Question

Equal weight of ${H_2}$ & $C{H_4}$ are mixed in a container at ${25^ \circ }C$. Calculate fraction of total pressure exerted by ${H_2}$.

Answer 1

Hint: Dalton's law of partial pressure of the gas will help to find the answer. The equation of this law is
\[{p_{{H_2}}} = {p_{total}} \cdot {x_{{H_2}}}{\text{ }}\]

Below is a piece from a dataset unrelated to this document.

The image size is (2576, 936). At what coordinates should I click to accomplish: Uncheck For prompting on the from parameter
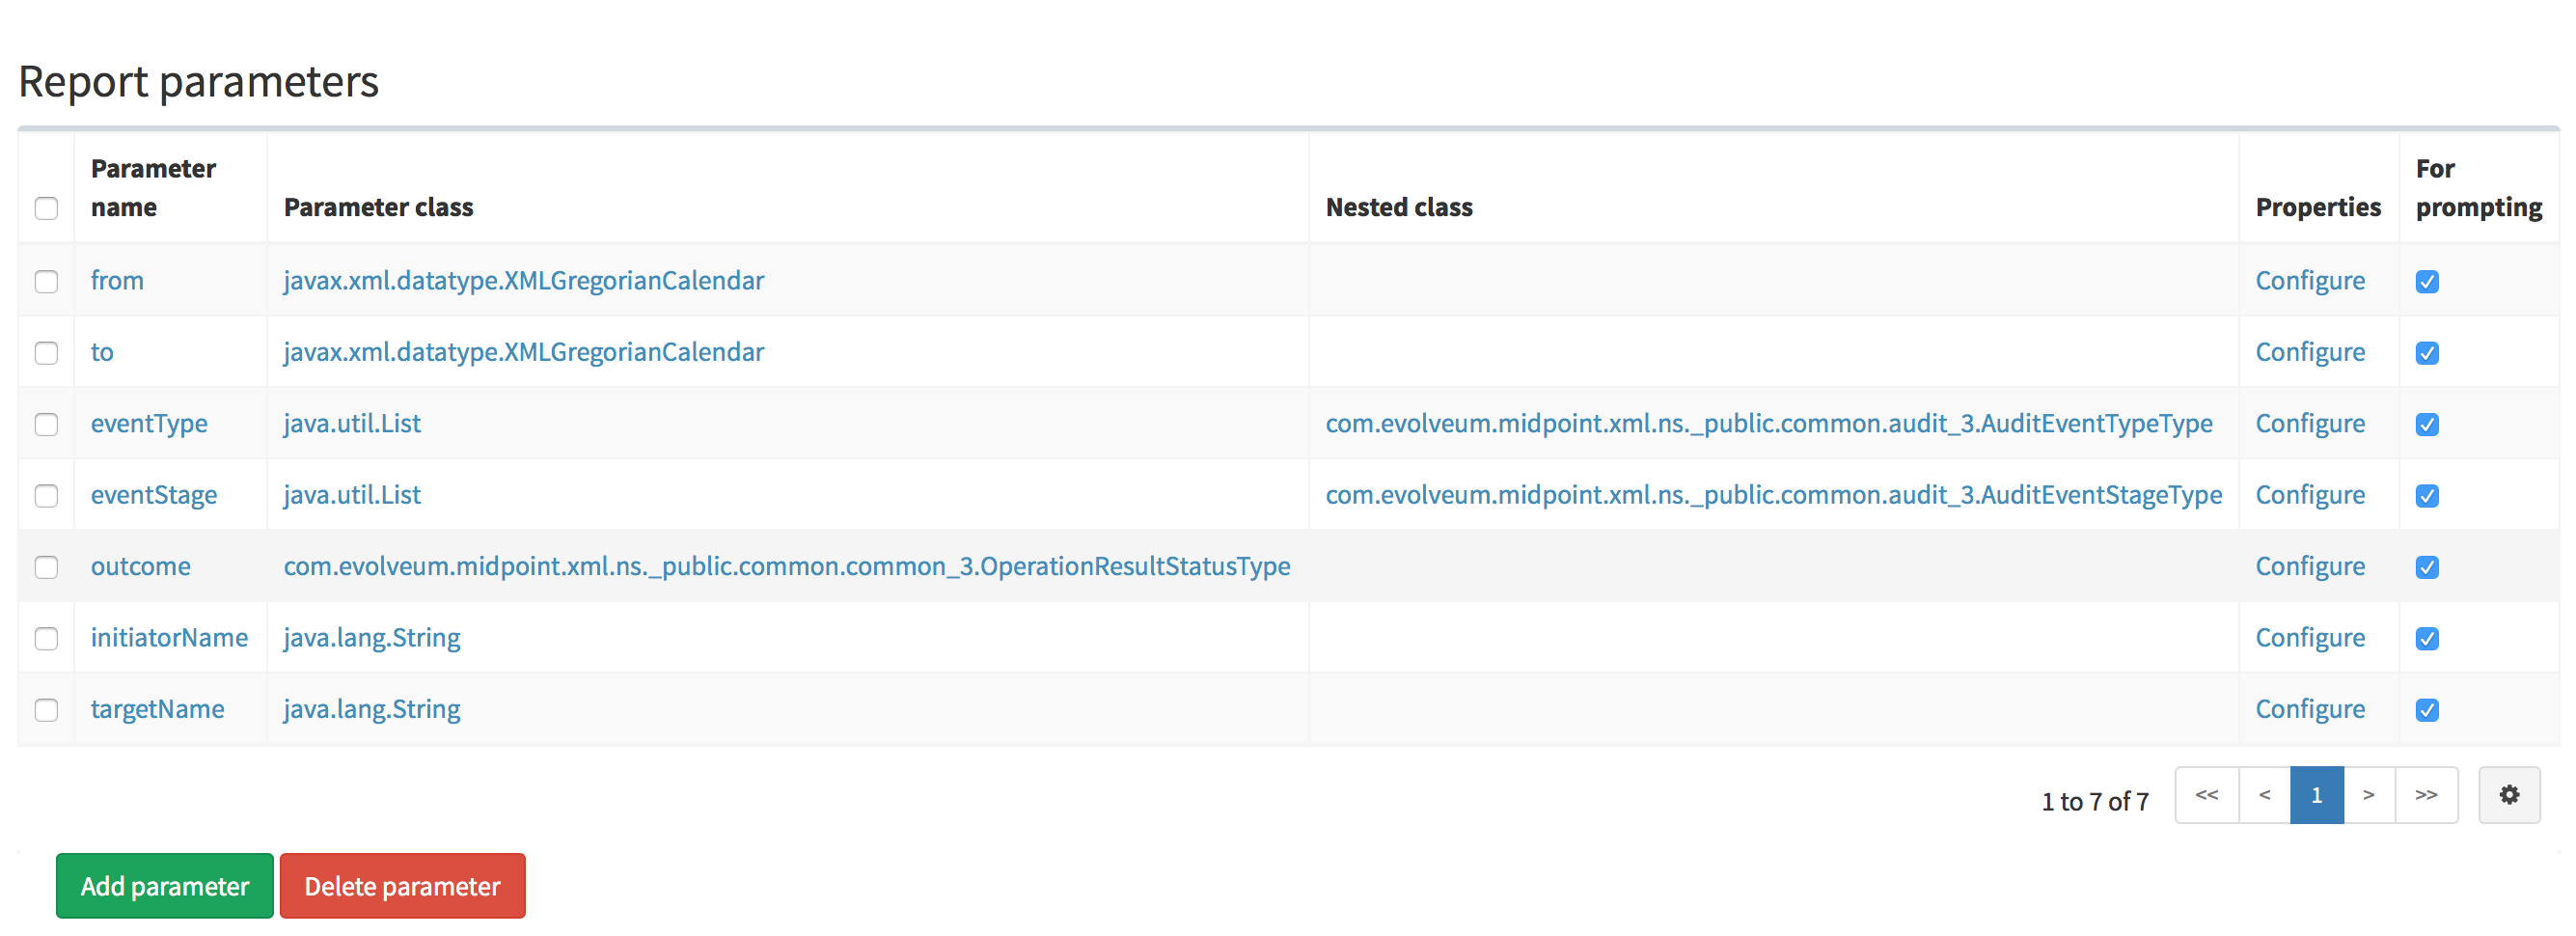click(2427, 282)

Complete step by step solution:
We will use Dalton's law of partial pressure to measure the ratio of pressure of hydrogen gas to the total pressure.
Molecular weight of ${H_2}$ = 2( Atomic weight of H) = 2(1) = 2$gmmo{l^{ - 1}}$
Molecular weight of $C{H_4}$ = Atomic weight of C + 4(Atomic weight of H) = 12+4(1) = 16$gmmo{l^{ - 1}}$
Now, for the ease of calculation, we assume that the mixture of gas contains 16 grams of methane and hydrogen gas each.
So, we know that
\[{\text{Number of moles = }}\dfrac{{{\text{Weight}}}}{{{\text{Molecular weight}}}}\]
For ${H_2}$ ,
\[{\text{Number of moles = }}\dfrac{{16}}{2} = 8\]
For $C{H_4}$,
\[{\text{Number of moles = }}\dfrac{{16}}{{16}} = 1\]
Now, we have obtained that number of moles of both hydrogen and methane in the mixture. We will calculate the mole fraction of hydrogen gas in the mixture according to the below given formula.
\[{\text{Mole fraction = }}\dfrac{{{\text{Moles of gas}}}}{{{\text{Total number of moles in mixture}}}}\]
For Hydrogen gas, we can write the above equation as
\[{\text{Mole fraction = }}\dfrac{8}{{8 + 1}} = \dfrac{8}{9}\]
Now, we will use Dalton's law of partial pressure to find the given ratio.
The law states that the partial pressure of a gas is the product of the total pressure of the mixture with the mole fraction of the gas in the mixture. So, the equation can be written as
\[{p_{{H_2}}} = {p_{total}} \cdot {x_{{H_2}}}{\text{ }}.....{\text{(1)}}\]
Here, ${p_{{H_2}}}$ = partial pressure of hydrogen gas
${p_{total}}$ is the total pressure of the mixture and ${x_{{H_2}}}$ is the mole fraction of hydrogen gas in the mixture.
We need to find the ratio of pressure exerted by hydrogen gas to the total pressure. So, this ratio can be expressed as $\dfrac{{{p_{{H_2}}}}}{{{p_{total}}}}$ .
We can rewrite the equation (1) as
\[\dfrac{{{p_{{H_2}}}}}{{{p_{total}}}} = {x_{{H_2}}}\]
We already found that the mole fraction of hydrogen gas ${x_{{H_2}}}$ = $\dfrac{8}{9}$ .

So, \[\dfrac{{{p_{{H_2}}}}}{{{p_{total}}}} = \dfrac{8}{9}\].

Note: Remember that we need to write the total number of moles in the formula to find the mole fraction of a gas. So, we need to add the moles of all the components present in the mixture in the denominator of the formula.